🤖 AI Summary
This study addresses the challenges of cross-domain unmanned aerial vehicle (UAV) service orchestration, which suffers from weak identity management, insufficient authentication security, and poor resilience under node failures, thereby hindering low-latency and highly trustworthy collaboration. To overcome these limitations, this work proposes a novel trust architecture that integrates consortium blockchain with Service Function Chaining (SFC), enabling for the first time decentralized identity (DID)-based cross-domain authentication, dynamic service-aware orchestrator selection, and end-to-end auditability. A four-phase hierarchical cross-domain authentication protocol is designed to significantly reduce authentication latency and enhance system throughput.

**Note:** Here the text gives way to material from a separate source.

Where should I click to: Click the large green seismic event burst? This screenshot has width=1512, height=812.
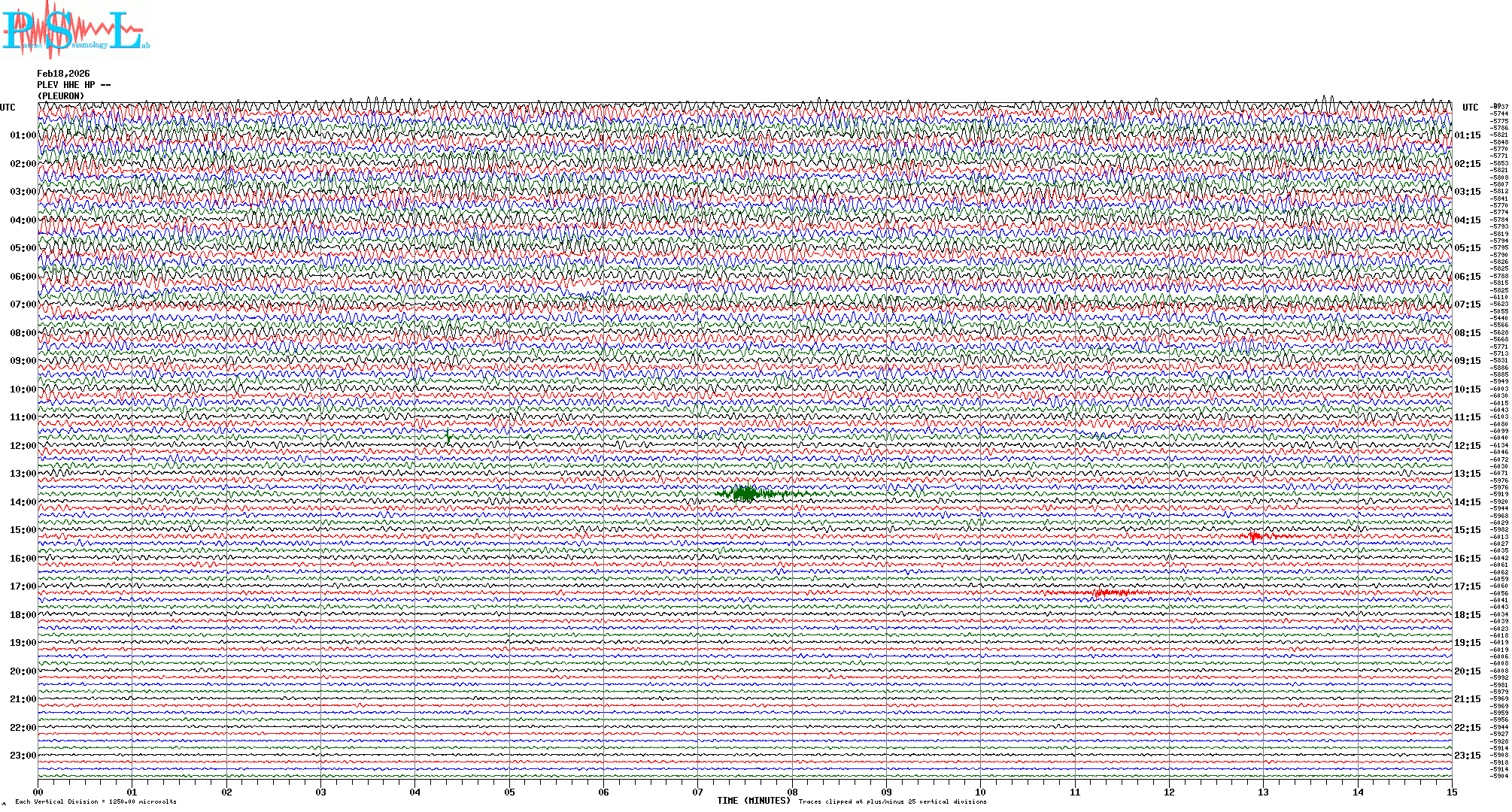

The proposed approach demonstrates superior performance over existing centralized or static solutions in terms of security, resilience, and efficiency.
📝 Abstract
Unmanned aerial vehicle (UAV) networks are increasingly deployed for complex missions, including disaster response, intelligent logistics, and environmental monitoring. These missions generally require coordinated collaboration among multiple UAVs across distinct administrative domains. To support such cross-domain cooperation, service function chains (SFCs) are constructed, where complex workflows are decomposed into ordered service functions assigned to appropriate UAVs along the mission path. However, it is challenging to ensure secure, trustworthy, and low-latency cross-domain SFC orchestration in identity management, authentication, and resilience to node failures. To address these issues, this paper proposes a consortium blockchain-based trust architecture for cross-domain decentralized identity verification, auditable task execution, and dynamic service-aware orchestrator selection. The framework employs a hierarchical four-phase cross-domain authentication protocol covering the credential pre-verification, intra-domain execution, secure relay, and audit logging. The use case analysis confirms that the proposed framework achieves substantial reductions in authentication latency and significant improvements in system throughput against centralized and static schemes. The open challenges in scalability, adaptive trust assessment, interoperability, and energy efficiency are discussed, thereby providing directions for future researches on secure and efficient cross-domain UAV service orchestration.